# ASSIGNMENT
Word for word, transcribe every line from the one holding "Viewport: 196px width, 125px" through the end of the records, but not the pictures.

(Beginning of SUPPLIED MATERIAL)

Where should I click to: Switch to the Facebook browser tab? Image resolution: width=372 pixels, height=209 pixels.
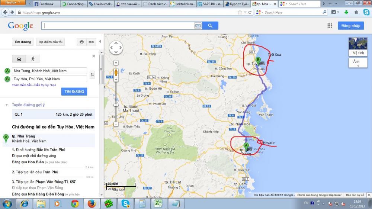[x=45, y=4]
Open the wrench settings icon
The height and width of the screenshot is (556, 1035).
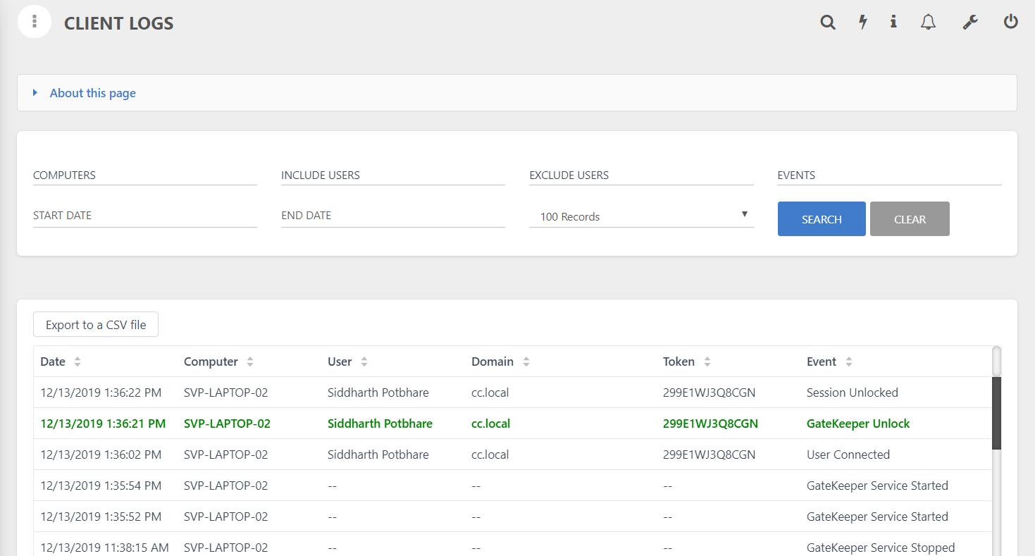tap(970, 23)
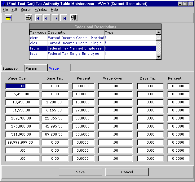Open the File menu

click(x=5, y=10)
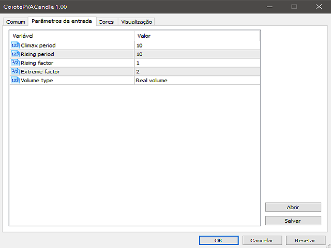Click the Cancelar button
The width and height of the screenshot is (331, 248).
[x=262, y=240]
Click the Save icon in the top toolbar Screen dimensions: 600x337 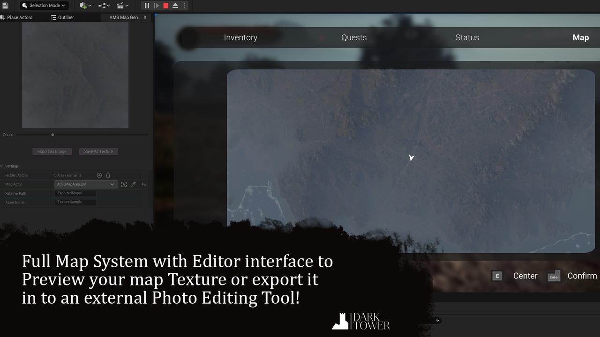[6, 6]
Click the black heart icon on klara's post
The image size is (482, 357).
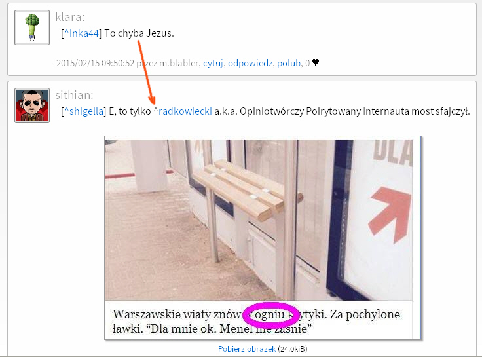[x=316, y=62]
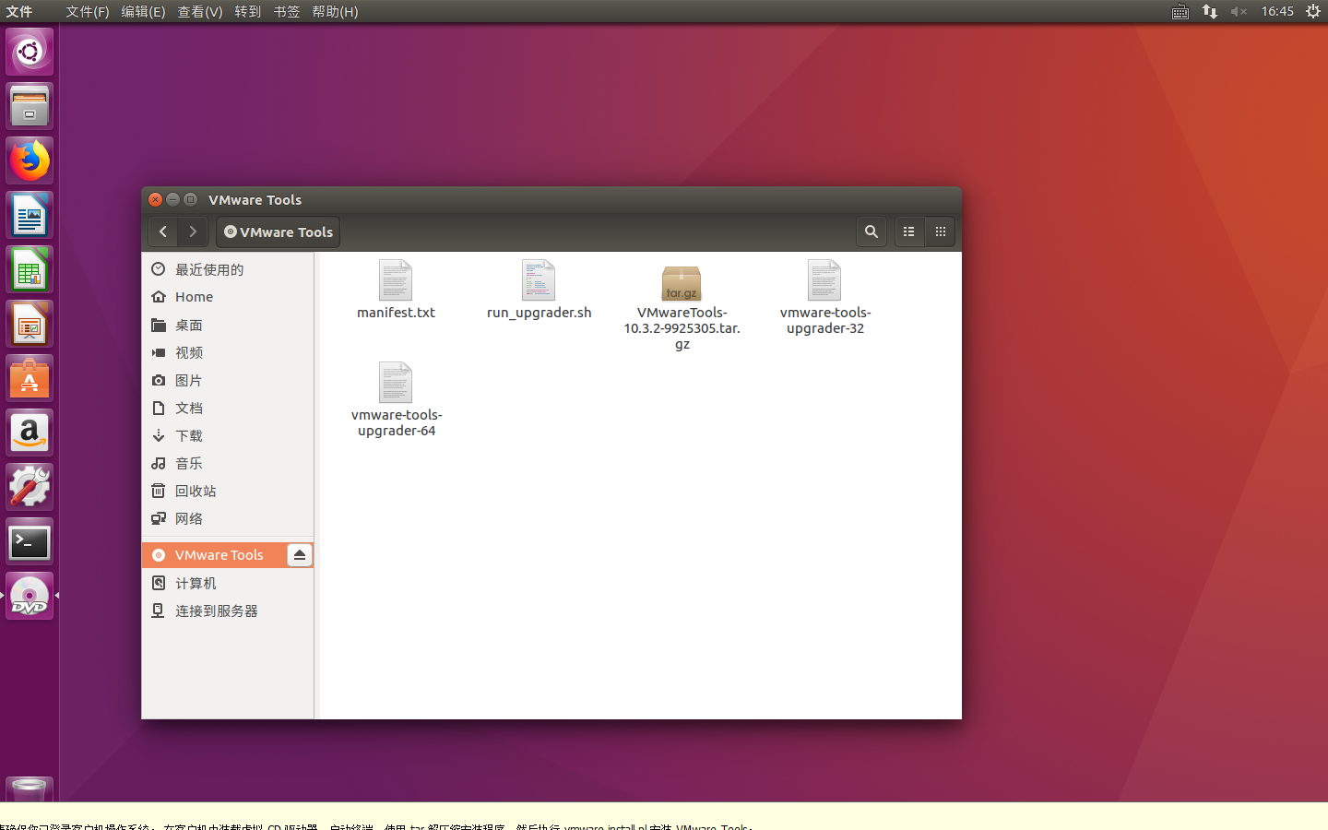
Task: Open Ubuntu Software Center from the dock
Action: (x=29, y=377)
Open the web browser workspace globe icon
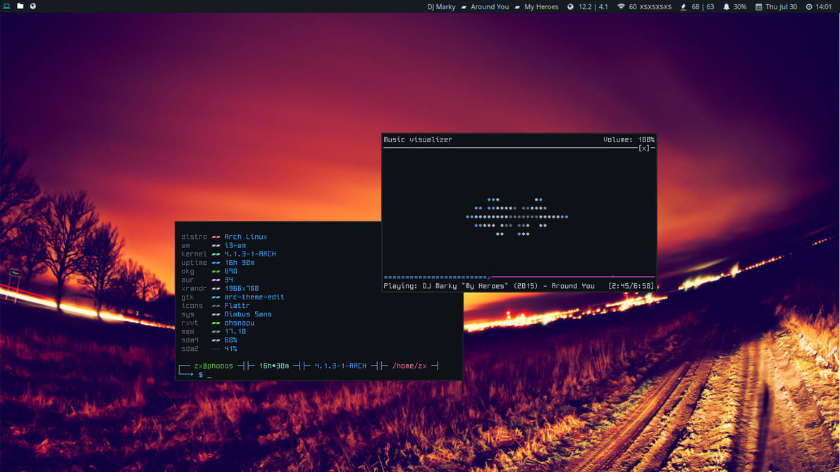The height and width of the screenshot is (472, 840). tap(32, 6)
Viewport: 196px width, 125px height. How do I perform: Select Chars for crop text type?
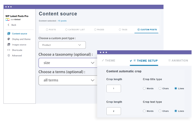click(x=160, y=111)
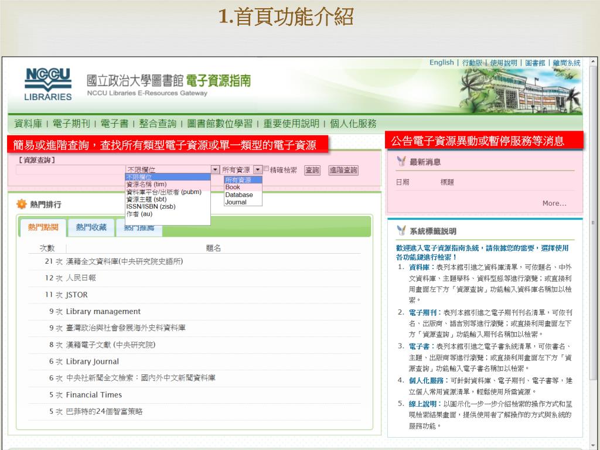Viewport: 600px width, 450px height.
Task: Switch to the 熱門收藏 tab
Action: (x=91, y=227)
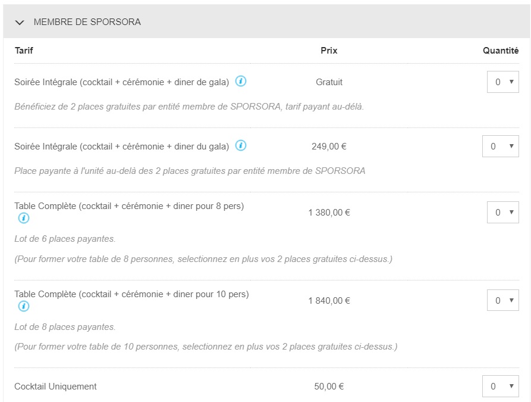Click the MEMBRE DE SPORSORA header title
Viewport: 531px width, 402px height.
click(87, 22)
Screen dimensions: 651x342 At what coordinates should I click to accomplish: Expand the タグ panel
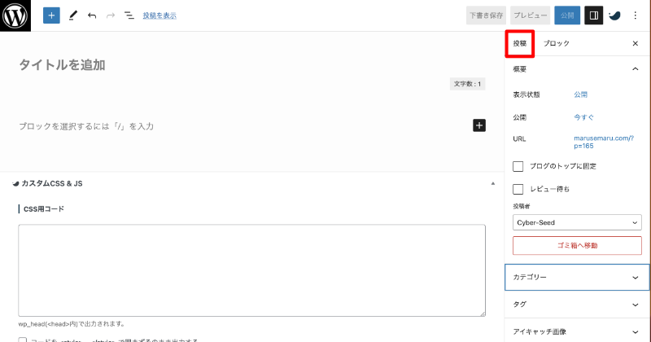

(End of SUPPLIED MATERIAL)

# THE ANSWER
Viewport: 196px width, 125px height. How do I perform: Select Chars for crop text type?
click(x=160, y=111)
Viewport: 600px width, 450px height.
Task: Switch to the 熱門收藏 tab
Action: (x=91, y=227)
Click the MEMBRE DE SPORSORA header title
Viewport: 531px width, 402px height.
click(87, 22)
Screen dimensions: 651x342 At what coordinates should I click to accomplish: Expand the タグ panel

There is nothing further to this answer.